Work to be completed | Print without any change the lines of the entries from the one that contains "Given: Click the Получить пароль button" through the one that contains "Looking at the", and leave the pictures out.

─── Entries provided ───

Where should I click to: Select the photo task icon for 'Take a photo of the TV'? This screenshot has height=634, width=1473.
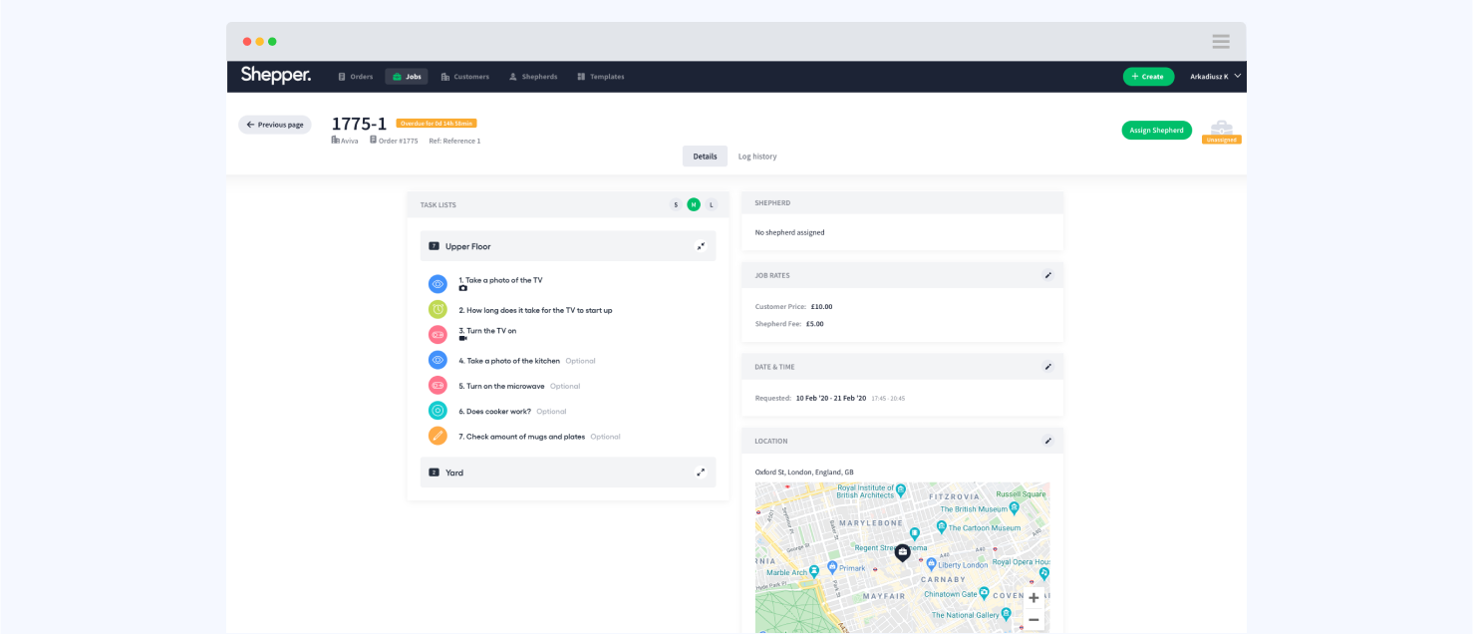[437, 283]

───
─── Entries provided ───

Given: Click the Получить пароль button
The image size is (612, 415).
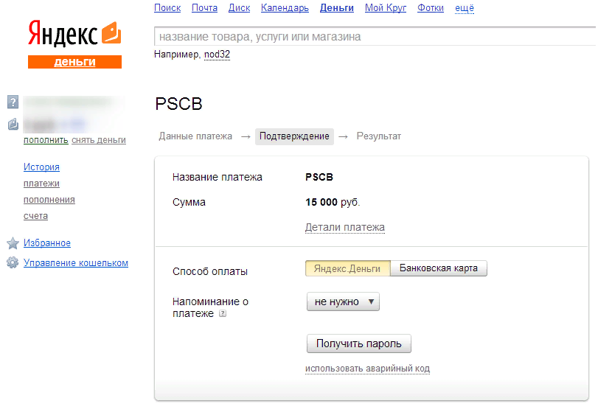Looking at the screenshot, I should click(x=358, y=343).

───

Answer to this task |
Given: Click the Получить пароль button
The image size is (612, 415).
Looking at the screenshot, I should click(x=358, y=343).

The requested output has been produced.